The aetiology of EH remains unknown. A vascular origin of this headache is hypothesized by most authors, whereas different, mostly unproven pathophysiological mechanisms have been proposed in the past. One is the hypothesis of a transient cerebral arterial vasospasm, which has been described in one patient with EH and SH (17) but could not be confirmed by further studies. A second postulated mechanism is impaired cerebrovascular autoregulation caused by metabolic and myogenic factors reported in EH and SH patients (15, 18). Furthermore, comorbidity of EH and SH with migraine has been reported by several authors (3, 5) and a pathophysiological relationship between these disorders assumed (19). However, in our study only three EH patients (two with unilateral IJVVI) additionally fulfilled the IHS criteria for migraine, which is quite similar to the prevalence in a normal population. The third hypothesis is that a marked increase of cerebral arterial pressure might cause dilation of the pain-sensitive venous sinuses (20). Analyses in heavy weight-lifters have demonstrated extreme blood pressure values exceeding systolic values of 400 mmHg and diastolic values of 300 mmHg (21). However, the extent of blood pressure rise during ‘normal’ physical exertion probably does not lead to comparable blood pressure alterations. A second mechanism leading to an increase of intracranial pressure is venous congestion, which is facilitated by IJVVI and VM (22). The significantly higher prevalence of IJVVI in patients with EH compared with controls in our study seems to support this assumption and suggests that IJVVI might be a risk factor for EH. Furthermore, our study has confirmed the right-sided dominance of IJV drainage well known from previous studies (16, 23, 24). IJVVI in all of our patients was found on the dominant drainage side, i.e. more frequently on the right side, which has also been observed by other authors (8). As a potential underlying mechanism, higher retrograde intrathoracic pressure during VM caused by the closer spatial relation of the right jugular valve to the intrathoracic cavity has been assumed (8).

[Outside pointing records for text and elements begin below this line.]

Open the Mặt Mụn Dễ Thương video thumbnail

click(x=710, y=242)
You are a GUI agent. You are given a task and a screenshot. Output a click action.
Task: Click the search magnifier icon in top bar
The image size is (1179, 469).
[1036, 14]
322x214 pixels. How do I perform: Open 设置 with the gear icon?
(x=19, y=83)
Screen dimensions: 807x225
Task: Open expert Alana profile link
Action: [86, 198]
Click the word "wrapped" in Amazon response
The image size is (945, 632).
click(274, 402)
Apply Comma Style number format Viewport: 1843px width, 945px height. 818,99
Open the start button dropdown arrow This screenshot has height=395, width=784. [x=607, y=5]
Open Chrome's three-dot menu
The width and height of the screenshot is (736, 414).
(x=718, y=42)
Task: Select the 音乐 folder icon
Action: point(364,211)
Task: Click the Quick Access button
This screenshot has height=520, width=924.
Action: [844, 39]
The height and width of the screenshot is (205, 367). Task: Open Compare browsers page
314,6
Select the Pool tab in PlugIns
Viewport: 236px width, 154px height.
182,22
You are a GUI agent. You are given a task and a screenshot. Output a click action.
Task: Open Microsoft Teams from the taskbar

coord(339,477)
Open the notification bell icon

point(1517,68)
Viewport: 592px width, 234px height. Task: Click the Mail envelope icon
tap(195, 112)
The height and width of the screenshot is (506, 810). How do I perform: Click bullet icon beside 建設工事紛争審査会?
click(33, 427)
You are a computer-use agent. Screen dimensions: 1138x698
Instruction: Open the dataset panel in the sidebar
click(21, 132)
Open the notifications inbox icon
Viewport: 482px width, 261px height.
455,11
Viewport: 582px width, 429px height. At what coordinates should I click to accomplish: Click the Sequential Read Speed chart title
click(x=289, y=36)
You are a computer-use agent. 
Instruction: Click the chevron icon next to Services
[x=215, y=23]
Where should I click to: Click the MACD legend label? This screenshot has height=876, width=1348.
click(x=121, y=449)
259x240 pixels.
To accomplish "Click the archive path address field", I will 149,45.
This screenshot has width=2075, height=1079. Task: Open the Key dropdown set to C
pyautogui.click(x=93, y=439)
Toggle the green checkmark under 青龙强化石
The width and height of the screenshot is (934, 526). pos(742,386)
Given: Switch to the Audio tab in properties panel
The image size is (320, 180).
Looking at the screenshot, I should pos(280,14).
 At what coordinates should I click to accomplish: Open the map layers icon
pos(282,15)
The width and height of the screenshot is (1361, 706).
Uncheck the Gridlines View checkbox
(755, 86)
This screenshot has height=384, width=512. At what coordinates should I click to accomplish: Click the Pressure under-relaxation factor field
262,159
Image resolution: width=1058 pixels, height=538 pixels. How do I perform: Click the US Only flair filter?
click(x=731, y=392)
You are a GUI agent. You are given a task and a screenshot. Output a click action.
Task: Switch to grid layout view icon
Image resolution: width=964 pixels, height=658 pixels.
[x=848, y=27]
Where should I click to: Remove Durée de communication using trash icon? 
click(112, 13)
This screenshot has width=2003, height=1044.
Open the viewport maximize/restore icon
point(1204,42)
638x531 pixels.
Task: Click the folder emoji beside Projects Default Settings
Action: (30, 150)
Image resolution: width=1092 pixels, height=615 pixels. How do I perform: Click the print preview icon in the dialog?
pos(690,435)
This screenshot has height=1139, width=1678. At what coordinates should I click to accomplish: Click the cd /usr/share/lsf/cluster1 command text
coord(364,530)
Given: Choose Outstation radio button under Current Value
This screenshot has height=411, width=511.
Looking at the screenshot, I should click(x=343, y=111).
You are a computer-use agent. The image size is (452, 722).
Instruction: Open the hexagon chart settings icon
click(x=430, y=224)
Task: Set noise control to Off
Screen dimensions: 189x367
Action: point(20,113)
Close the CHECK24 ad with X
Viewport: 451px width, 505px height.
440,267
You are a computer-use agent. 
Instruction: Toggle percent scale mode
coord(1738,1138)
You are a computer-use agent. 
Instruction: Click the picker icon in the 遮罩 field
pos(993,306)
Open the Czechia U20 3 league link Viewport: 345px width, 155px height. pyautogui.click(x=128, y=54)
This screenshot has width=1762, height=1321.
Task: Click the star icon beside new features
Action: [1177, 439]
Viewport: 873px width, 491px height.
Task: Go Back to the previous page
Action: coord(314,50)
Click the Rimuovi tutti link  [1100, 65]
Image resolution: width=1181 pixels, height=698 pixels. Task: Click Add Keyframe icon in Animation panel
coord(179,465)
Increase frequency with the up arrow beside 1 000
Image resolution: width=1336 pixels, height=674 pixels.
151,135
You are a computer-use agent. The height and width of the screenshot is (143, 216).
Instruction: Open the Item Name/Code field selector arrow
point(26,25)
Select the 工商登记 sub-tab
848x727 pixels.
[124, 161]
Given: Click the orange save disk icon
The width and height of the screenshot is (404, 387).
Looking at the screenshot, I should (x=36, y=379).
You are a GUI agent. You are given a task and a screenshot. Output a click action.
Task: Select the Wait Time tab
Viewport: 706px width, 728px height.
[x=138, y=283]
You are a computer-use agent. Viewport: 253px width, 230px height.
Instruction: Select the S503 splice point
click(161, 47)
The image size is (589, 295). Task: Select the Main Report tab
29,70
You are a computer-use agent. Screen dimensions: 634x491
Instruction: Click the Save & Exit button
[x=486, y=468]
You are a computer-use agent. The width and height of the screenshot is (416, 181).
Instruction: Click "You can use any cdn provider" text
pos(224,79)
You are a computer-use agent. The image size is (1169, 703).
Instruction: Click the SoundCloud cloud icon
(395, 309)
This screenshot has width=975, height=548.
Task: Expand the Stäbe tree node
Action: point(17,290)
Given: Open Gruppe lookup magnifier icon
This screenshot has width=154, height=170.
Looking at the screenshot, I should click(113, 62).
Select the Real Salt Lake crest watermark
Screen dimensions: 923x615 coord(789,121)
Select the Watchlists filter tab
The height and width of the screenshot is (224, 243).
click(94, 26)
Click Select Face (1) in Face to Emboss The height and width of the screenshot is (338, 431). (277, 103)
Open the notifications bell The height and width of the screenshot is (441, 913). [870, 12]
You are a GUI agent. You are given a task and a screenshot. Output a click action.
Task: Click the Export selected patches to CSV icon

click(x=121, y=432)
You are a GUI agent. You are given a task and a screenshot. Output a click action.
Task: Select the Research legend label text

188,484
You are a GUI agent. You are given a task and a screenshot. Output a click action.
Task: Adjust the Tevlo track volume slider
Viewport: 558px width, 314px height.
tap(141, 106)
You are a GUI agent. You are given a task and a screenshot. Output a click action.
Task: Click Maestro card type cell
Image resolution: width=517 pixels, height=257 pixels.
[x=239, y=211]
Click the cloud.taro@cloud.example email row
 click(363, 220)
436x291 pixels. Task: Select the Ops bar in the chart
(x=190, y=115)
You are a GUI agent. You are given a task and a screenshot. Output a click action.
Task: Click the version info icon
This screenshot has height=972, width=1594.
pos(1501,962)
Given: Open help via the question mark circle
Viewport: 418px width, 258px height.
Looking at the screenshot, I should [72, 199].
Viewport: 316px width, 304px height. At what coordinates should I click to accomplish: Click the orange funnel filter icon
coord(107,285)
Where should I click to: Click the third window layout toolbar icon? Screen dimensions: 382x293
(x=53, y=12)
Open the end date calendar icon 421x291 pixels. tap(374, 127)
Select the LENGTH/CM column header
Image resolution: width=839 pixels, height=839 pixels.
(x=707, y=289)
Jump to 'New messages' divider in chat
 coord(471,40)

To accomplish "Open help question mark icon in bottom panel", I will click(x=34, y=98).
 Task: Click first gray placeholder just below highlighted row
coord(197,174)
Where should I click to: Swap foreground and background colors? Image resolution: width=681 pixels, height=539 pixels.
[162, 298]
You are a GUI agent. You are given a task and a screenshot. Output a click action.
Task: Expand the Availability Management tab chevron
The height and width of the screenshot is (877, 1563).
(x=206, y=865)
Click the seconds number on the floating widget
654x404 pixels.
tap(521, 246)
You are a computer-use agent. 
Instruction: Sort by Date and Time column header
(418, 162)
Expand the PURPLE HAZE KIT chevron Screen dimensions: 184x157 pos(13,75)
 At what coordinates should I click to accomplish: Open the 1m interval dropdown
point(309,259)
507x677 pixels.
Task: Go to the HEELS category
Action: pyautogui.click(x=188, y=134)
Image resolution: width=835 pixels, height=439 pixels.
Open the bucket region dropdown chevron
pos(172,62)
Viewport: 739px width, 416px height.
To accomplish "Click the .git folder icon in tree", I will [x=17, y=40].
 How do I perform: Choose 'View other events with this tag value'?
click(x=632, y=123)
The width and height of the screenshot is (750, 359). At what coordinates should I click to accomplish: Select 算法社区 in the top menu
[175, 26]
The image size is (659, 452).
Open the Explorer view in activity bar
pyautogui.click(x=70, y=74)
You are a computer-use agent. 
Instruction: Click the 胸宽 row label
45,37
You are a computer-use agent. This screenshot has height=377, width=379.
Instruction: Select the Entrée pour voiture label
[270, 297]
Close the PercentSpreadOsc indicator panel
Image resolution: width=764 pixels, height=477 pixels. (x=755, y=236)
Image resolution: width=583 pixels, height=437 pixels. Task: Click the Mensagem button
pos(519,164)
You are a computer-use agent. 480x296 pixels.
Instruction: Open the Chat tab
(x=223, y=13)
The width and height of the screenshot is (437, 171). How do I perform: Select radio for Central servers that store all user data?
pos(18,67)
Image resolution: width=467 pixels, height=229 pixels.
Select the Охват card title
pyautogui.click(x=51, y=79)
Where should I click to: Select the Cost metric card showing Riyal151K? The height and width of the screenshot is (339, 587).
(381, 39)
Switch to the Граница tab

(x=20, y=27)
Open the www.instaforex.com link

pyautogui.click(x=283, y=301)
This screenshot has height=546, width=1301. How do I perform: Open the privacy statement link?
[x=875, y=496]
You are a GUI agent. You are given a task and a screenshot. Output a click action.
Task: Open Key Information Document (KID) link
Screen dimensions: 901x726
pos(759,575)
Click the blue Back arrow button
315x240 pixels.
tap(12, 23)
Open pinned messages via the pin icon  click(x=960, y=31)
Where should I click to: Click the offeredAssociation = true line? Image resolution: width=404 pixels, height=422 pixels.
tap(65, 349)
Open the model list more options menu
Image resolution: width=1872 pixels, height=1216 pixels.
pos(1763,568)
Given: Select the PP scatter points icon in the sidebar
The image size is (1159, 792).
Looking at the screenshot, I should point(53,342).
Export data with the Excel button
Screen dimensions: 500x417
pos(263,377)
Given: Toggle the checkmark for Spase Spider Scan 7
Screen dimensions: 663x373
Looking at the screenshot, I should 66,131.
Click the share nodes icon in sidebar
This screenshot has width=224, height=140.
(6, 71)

Although a suggestive finding, IJVVI can not explain all aspects of EH. EH often resolves without treatment, whereas IJVVI remains unchanged. Not every VM in a EH patient leads to headache and, finally, many individuals with IJVVI never develop EH. Therefore, a more complex mechanism, which might, however, include a transient rise of intracranial pressure as a potential trigger, has to be considered.
In summary, our study has shown a significantly higher prevalence of IJVVI in patients with EH compared with normal controls. This finding supports the hypothesis of a relationship between EH and cerebral venous congestion, facilitated by a VM, and indicates that IJVVI might be a risk factor for EH.